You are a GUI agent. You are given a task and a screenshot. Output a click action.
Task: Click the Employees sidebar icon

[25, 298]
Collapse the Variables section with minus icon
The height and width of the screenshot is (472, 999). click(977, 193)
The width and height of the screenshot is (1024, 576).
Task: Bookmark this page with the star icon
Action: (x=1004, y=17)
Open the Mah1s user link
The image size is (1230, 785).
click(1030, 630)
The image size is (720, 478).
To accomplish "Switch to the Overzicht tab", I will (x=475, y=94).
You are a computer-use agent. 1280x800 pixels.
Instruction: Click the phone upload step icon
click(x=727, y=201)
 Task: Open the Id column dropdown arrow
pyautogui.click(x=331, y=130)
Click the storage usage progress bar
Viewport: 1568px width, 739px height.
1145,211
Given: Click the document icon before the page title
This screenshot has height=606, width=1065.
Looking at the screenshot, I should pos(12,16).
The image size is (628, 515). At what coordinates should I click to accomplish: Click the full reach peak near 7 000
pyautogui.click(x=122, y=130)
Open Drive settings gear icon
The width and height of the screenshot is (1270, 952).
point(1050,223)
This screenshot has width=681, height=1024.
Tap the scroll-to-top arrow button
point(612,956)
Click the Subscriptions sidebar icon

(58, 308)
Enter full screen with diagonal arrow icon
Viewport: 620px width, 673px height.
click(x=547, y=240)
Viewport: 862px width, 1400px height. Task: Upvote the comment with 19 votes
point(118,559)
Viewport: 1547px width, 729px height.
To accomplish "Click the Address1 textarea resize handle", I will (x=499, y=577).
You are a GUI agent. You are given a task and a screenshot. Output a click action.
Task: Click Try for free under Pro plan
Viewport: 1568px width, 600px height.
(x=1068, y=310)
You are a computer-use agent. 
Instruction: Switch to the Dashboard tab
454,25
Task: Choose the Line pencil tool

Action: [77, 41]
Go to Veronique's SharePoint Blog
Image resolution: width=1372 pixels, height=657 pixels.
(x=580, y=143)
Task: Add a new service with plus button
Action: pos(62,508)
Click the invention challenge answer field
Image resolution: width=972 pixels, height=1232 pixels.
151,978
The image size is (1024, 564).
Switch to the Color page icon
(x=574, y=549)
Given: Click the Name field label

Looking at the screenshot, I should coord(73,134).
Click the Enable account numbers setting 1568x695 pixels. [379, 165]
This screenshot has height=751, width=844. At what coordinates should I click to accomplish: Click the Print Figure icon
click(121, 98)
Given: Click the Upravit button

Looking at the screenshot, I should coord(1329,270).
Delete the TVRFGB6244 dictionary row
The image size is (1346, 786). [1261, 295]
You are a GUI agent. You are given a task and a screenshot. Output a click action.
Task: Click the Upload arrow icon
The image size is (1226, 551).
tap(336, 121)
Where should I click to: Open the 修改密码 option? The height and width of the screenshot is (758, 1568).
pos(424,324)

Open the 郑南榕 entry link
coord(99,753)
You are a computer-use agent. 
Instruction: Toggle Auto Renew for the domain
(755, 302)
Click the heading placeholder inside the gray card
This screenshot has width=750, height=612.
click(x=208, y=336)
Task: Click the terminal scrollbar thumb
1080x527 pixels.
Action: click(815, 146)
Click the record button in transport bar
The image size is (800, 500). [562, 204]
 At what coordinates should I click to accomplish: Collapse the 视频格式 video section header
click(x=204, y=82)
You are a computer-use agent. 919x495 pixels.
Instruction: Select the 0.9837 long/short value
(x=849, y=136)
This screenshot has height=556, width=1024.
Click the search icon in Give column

● ● ● ●

__Directions__
Go through the records and print each one exactly.

__Answer to the problem__
You are a GUI agent. You are given a task and a screenshot. Output a click action.
Task: Click the Employees sidebar icon

[25, 298]
Collapse the Variables section with minus icon
The height and width of the screenshot is (472, 999). click(977, 193)
The width and height of the screenshot is (1024, 576).
Task: Bookmark this page with the star icon
Action: (x=1004, y=17)
Open the Mah1s user link
The image size is (1230, 785).
click(1030, 630)
The image size is (720, 478).
To accomplish "Switch to the Overzicht tab", I will (x=475, y=94).
You are a computer-use agent. 1280x800 pixels.
Instruction: Click the phone upload step icon
click(x=727, y=201)
 Task: Open the Id column dropdown arrow
pyautogui.click(x=331, y=130)
Click the storage usage progress bar
Viewport: 1568px width, 739px height.
1145,211
Given: Click the document icon before the page title
This screenshot has height=606, width=1065.
Looking at the screenshot, I should pos(12,16).
The image size is (628, 515). At what coordinates should I click to accomplish: Click the full reach peak near 7 000
pyautogui.click(x=122, y=130)
Open Drive settings gear icon
The width and height of the screenshot is (1270, 952).
point(1050,223)
This screenshot has width=681, height=1024.
Tap the scroll-to-top arrow button
point(612,956)
Click the Subscriptions sidebar icon

(58, 308)
Enter full screen with diagonal arrow icon
Viewport: 620px width, 673px height.
click(x=547, y=240)
Viewport: 862px width, 1400px height. Task: Upvote the comment with 19 votes
point(118,559)
Viewport: 1547px width, 729px height.
To accomplish "Click the Address1 textarea resize handle", I will (x=499, y=577).
You are a GUI agent. You are given a task and a screenshot. Output a click action.
Task: Click Try for free under Pro plan
Viewport: 1568px width, 600px height.
(x=1068, y=310)
You are a computer-use agent. 
Instruction: Switch to the Dashboard tab
454,25
Task: Choose the Line pencil tool

Action: [77, 41]
Go to Veronique's SharePoint Blog
Image resolution: width=1372 pixels, height=657 pixels.
(x=580, y=143)
Task: Add a new service with plus button
Action: pos(62,508)
Click the invention challenge answer field
Image resolution: width=972 pixels, height=1232 pixels.
151,978
The image size is (1024, 564).
Switch to the Color page icon
(x=574, y=549)
Given: Click the Name field label

Looking at the screenshot, I should coord(73,134).
Click the Enable account numbers setting 1568x695 pixels. [379, 165]
This screenshot has height=751, width=844. At what coordinates should I click to accomplish: Click the Print Figure icon
click(121, 98)
Given: Click the Upravit button

Looking at the screenshot, I should coord(1329,270).
Delete the TVRFGB6244 dictionary row
The image size is (1346, 786). [1261, 295]
You are a GUI agent. You are given a task and a screenshot. Output a click action.
Task: Click the Upload arrow icon
The image size is (1226, 551).
tap(336, 121)
Where should I click to: Open the 修改密码 option? The height and width of the screenshot is (758, 1568).
pos(424,324)

Open the 郑南榕 entry link
coord(99,753)
You are a computer-use agent. 
Instruction: Toggle Auto Renew for the domain
(755, 302)
Click the heading placeholder inside the gray card
This screenshot has width=750, height=612.
click(x=208, y=336)
Task: Click the terminal scrollbar thumb
1080x527 pixels.
Action: click(815, 146)
Click the record button in transport bar
The image size is (800, 500). [562, 204]
 At what coordinates should I click to accomplish: Collapse the 视频格式 video section header
click(x=204, y=82)
You are a computer-use agent. 919x495 pixels.
Instruction: Select the 0.9837 long/short value
(x=849, y=136)
This screenshot has height=556, width=1024.
Click the search icon in Give column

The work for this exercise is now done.